Shelby was a very successful race car driver in the 1950s and into the '60s. In 1956 and '57 Sports Illustrated named him sports car driver of the year. He and teammate Roy Salvadori won the 1959 24 Hours of Le Mans in an Aston Martin, but his racing career was dashed a short while later by heart trouble.
Shortly afterwards he got the idea of putting American engines - the Ford Falcon 260 and 289 - into a British sports car built by A.C. The result was the legendary. A.C. Cobra that dominated American racing in the early 1960s. And while Shelby himself was sidelined from most racing by his heart condition, his cars carried his name to immortality.
Ford's association with Shelby eventually blossomed into a partnership, though the A.C. body was discarded in favour of the Mustang Fastback. Once again Shelby's cars were draped in checkered flags and Ford profited from a public that saw little difference between the Shelby Cobra 350 GT cars on the track and the factory replicas they could buy in the showroom.
Over the years the original A.C.-bodied Cobras have become sought after icons, with prices that rarely fall below $300,000 U.S for a car with provenance, and can in some circumstances fetch much more. The Mustang-bodied 350 GT is also a collectible, and while not matching those of the earlier cars, can still command $75,000 to $100,000 for a restored, numbers matching car.

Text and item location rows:

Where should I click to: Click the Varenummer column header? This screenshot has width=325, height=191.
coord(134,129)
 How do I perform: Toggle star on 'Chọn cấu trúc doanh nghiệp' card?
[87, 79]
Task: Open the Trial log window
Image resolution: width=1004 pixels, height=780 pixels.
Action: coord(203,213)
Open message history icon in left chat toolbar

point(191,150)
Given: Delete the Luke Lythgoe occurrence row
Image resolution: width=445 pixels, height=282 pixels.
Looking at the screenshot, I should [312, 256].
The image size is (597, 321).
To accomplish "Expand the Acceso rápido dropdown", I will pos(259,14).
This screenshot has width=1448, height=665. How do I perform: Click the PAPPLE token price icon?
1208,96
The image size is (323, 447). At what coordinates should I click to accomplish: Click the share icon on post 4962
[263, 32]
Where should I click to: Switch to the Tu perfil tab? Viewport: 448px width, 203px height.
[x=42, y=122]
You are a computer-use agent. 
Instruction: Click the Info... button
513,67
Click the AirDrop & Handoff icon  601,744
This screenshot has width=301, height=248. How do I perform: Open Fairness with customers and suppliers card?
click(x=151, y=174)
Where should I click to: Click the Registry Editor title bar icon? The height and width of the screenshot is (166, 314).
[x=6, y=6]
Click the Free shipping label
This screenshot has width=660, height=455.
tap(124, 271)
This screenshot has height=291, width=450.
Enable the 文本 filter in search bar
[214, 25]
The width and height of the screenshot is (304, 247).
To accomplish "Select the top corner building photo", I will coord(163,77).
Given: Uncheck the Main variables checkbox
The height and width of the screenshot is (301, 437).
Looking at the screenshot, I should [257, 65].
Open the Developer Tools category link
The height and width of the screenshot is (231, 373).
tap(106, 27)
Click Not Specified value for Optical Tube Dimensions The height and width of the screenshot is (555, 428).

• _Stated goal 1_
In the text on Shelby, swap "Mustang Fastback" for "Mustang coupe" and give the part that opens with the words containing "Shortly afterwards he" and closes with "in the showroom.".
• _Stated goal 2_
In the text on Shelby, who was his teammate when he won the 1959 24 Hours of Le Mans?
• _Stated goal 3_
Please carry the text on Shelby and his cars forward from its last sentence.

• _Task answer 1_
Shortly afterwards he got the idea of putting American engines - the Ford Falcon 260 and 289 - into a British sports car built by A.C. The result was the legendary. A.C. Cobra that dominated American racing in the early 1960s. And while Shelby himself was sidelined from most racing by his heart condition, his cars carried his name to immortality.
Ford's association with Shelby eventually blossomed into a partnership, though the A.C. body was discarded in favour of the Mustang coupe. Once again Shelby's cars were draped in checkered flags and Ford profited from a public that saw little difference between the Shelby Cobra 350 GT cars on the track and the factory replicas they could buy in the showroom.

• _Task answer 2_
Roy Salvadori

• _Task answer 3_
In 1967, Shelby and Ford bowed to public demand and produced the Shelby 500 GT and KR. These cars carried big block motors and while not as nimble as their smaller engined brethren, were very fast in a straight line. In 1968 Ford took over production of the Shelbys from Carroll Shelby and started to produce the cars in its own plants, eventually ending the association in 1970.
Shelby had numerous dealings with other car companies, but in the 1980s it was Dodge that carried the Shelby name when it once again appeared on a production car. The first Shelby Dodge Charger was a performance car in appearance only, since the package was mostly trim. But as the association grew, numerous Dodge products with significant performance enhancements started to carry the Shelby name. Few of the Dodges ever attained fame like the Ford Shelbys, but considering what was going on in Detroit in the '80s it was small wonder.
Shelby's next big hit was in the early 1990s, again with Dodge, but this time it was to create an immortal car - the Dodge Viper. While the Viper was born a child of Bob Lutz, Carroll Shelby's company built the first Viper prototype in the late '80s and it was unveiled at the Detroit auto show in 1989.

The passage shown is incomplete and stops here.